Und in seinem Buch “Po Ya Ch’in” (1300 u.Z.) meinte Deng Mu:
“Heaven and Earth are large, yet in the whole of empty space they are but as a small grain of rice …. It is as if the whole of empty space were a trunk and heaven and earth were one of its fruits. Empty space is like a kingdom and heaven and earth no more than a single individual person in that kingdom. Upon one tree there are
many fruits, and in one kingdom many people. How unreasonable it would be to suppose that besides the heaven and earth which we can see there are no other heavens and no other earths!”
Diese beiden Texte sind allerdings erst recht spät entstanden. Klar ist jedenfalls, dass die Debatte über außerirdisches Leben hauptsächlich in der westlichen Welt geführt worden ist.
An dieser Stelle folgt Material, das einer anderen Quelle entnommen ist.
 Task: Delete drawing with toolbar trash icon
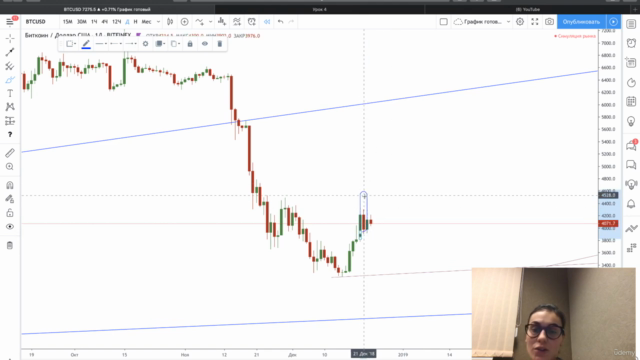[x=220, y=44]
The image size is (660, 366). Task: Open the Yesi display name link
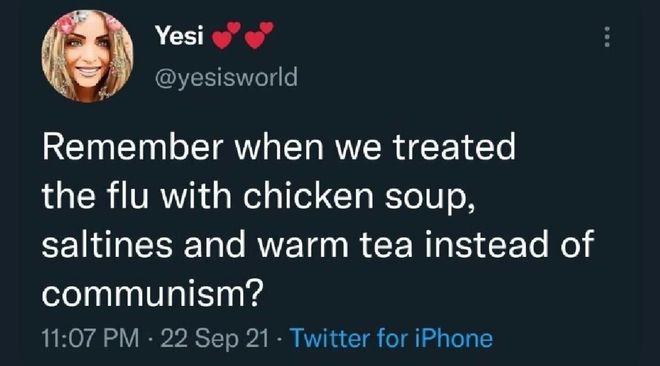pyautogui.click(x=179, y=35)
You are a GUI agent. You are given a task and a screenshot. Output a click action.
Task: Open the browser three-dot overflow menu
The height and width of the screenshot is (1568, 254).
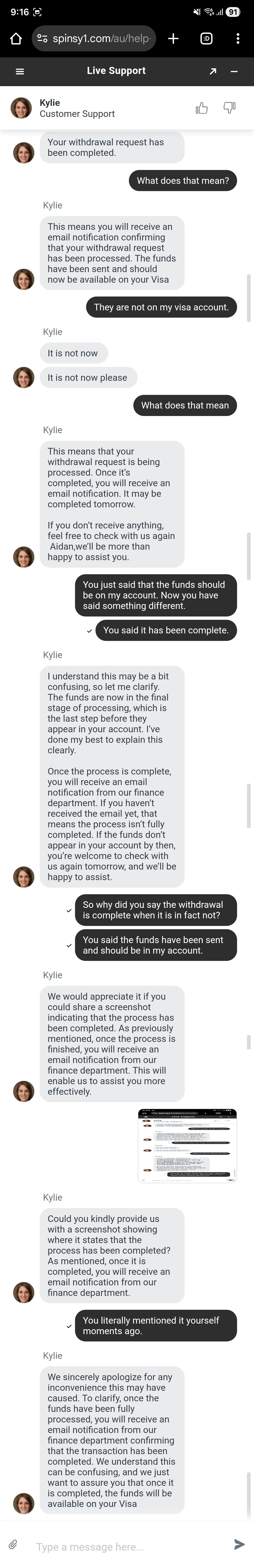click(x=238, y=38)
Schneider hat sich überlegt, woran das liegen könnte.
Er meint, dass Begriffe wie “anderswo” oder “außerirdisch” einen gewissen Verfremdungseffekt (“distanciation”) benötigen. Er führt zwei verschiedene Arten dieser Verfremdung an: die Unterscheidung des Konzept eines Begriffs vom Objekt selbst und die räumliche Unterscheidung. Will man zum Beispiel über “Leben” anderswo nachdenken, dann wird dieses Leben höchstwahrscheinlich nicht identisch mit dem sein, das wir kennen. Wir brauchen also ein verallgemeinertes Konzept des Begriffs “Leben”.
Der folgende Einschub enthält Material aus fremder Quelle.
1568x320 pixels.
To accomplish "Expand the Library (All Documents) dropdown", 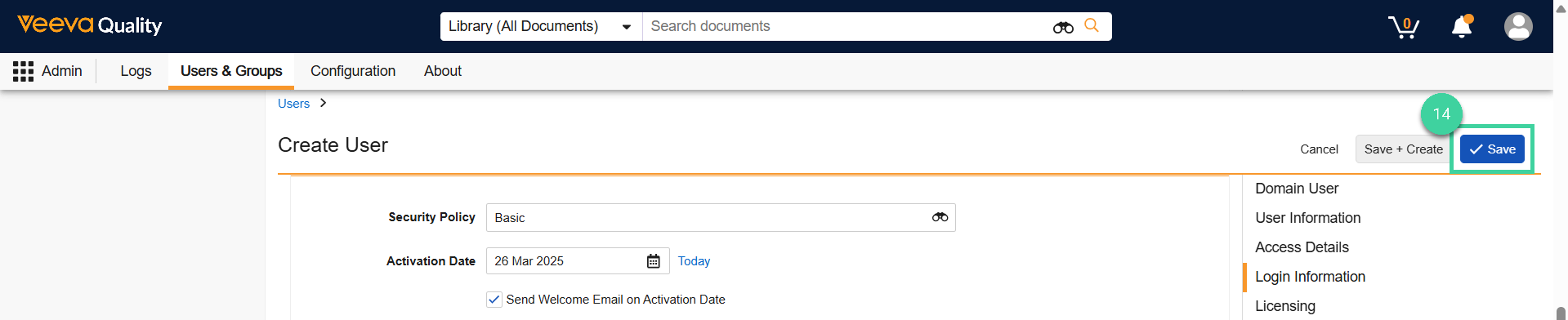I will click(541, 26).
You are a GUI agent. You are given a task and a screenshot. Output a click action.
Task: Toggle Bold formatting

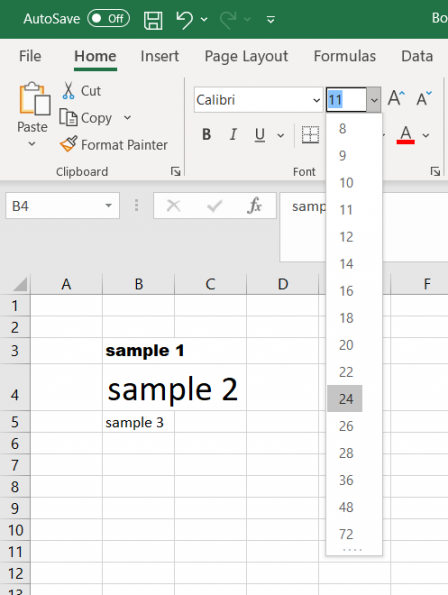pos(206,134)
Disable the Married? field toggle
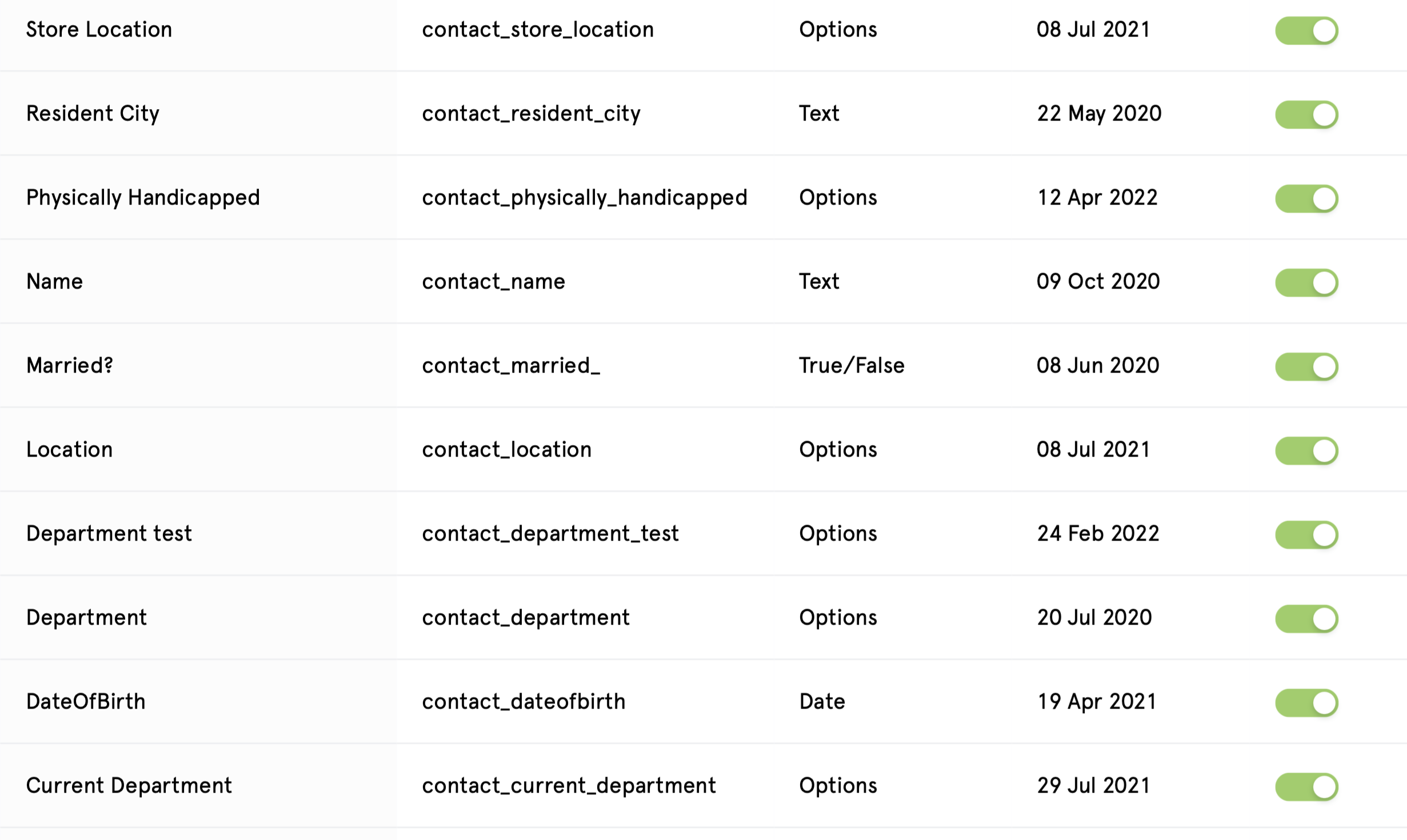This screenshot has height=840, width=1407. coord(1306,366)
Der zweite wichtig Punkt ist für Schneider die klar strukturierte Auffassung von Räumlichkeit, die durch Euklids Elemente entstanden ist. Man machte nun Aussagen über abstrakte Konzepte (“Kreis”, “Linie”, …) und durch Euklids Geometrie konnte man nun auch extrapolieren. Schneider meint auch, dass durch Euklid ein gewisser Sinn für die Homogenität des Raums aufkam – also die Möglichkeit, dass “hier” nicht unbedingt das Zentrum von irgendetwas sein muss. Seine Hypothese lautet also, dass die euklidische Geometrie, gemeinsam mit dem griechischen logos (von Schneider vermutlich im Sinne Platons als “Erklärung” genutzt) der Ausgangspunkt der Debatte über außerirdisches Leben ist.
Nun ja. Die Frage, die sich Jean Schneider stellt ist durchaus interessant. Warum beschäftigten sich andere Kulturen nicht im gleichen Ausmaß mit der Frage nach außerirdischen Leben wie die klassisch geprägte westliche Welt? Seine Erklärung ist mir persönlich aber dann doch ein bisschen zu dünn. Ich denke, um die Frage zufriedenstellend zu beantworten bräuchte man mehr als die sieben Seiten, die Schneiders Artikel lang ist. Schneider sagt das auch selbst und meint, dass das Thema noch weiter bearbeitet werden müsste; außerdem sollte man nochmal nach Texten anderer Kulturen suchen. Das wäre doch mal ein schönes Projekt für eine interdisziplinäre Doktorarbeit!